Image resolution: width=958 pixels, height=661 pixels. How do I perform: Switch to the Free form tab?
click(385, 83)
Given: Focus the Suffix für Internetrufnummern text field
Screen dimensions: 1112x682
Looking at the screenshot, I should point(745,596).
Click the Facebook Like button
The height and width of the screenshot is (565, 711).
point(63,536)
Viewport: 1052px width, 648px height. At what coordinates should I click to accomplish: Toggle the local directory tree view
##########
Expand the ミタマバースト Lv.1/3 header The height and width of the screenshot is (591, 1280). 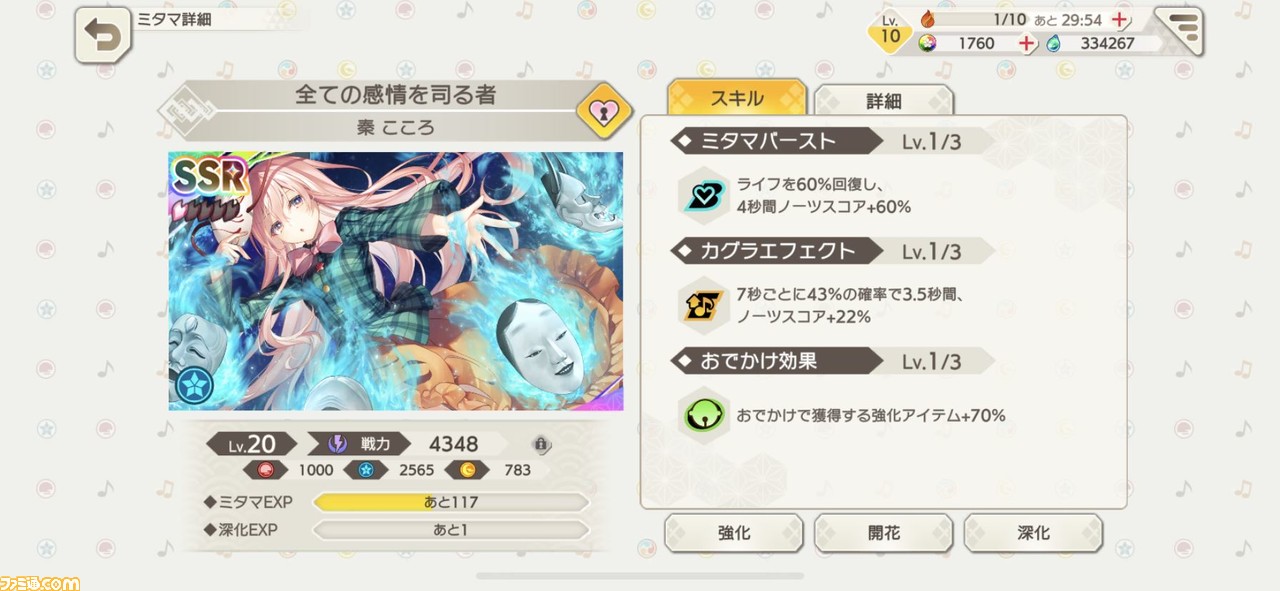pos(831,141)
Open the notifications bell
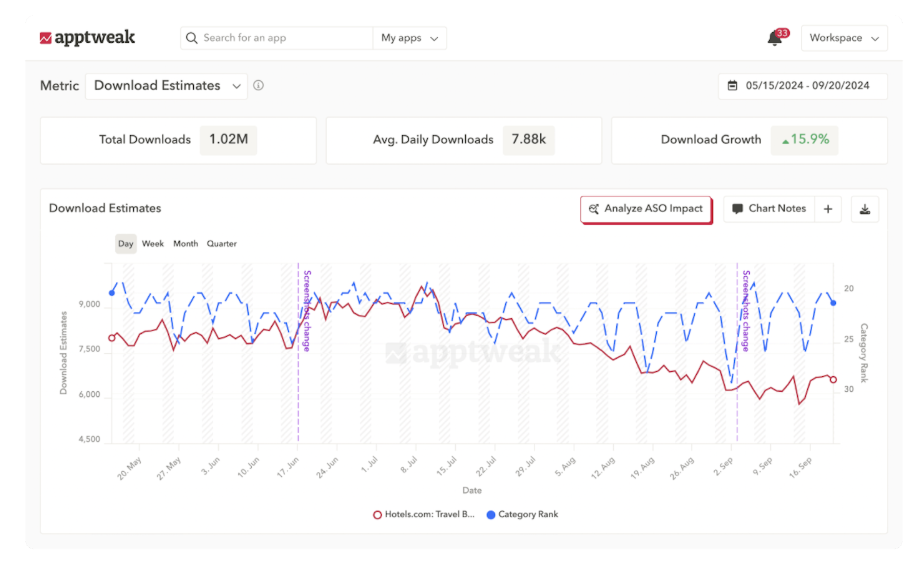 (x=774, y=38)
##########
● **What needs to be done**:
Output the lines of the records above exactly as they appear, from the line containing "Image resolution: width=958" through the line containing "Viewport: 1052px width, 648px".

● **The completed task**:
Image resolution: width=958 pixels, height=661 pixels. How do I perform: Switch to the Free form tab?
click(385, 83)
Given: Focus the Suffix für Internetrufnummern text field
Screen dimensions: 1112x682
Looking at the screenshot, I should point(745,596).
Click the Facebook Like button
The height and width of the screenshot is (565, 711).
point(63,536)
Viewport: 1052px width, 648px height. At what coordinates should I click to accomplish: Toggle the local directory tree view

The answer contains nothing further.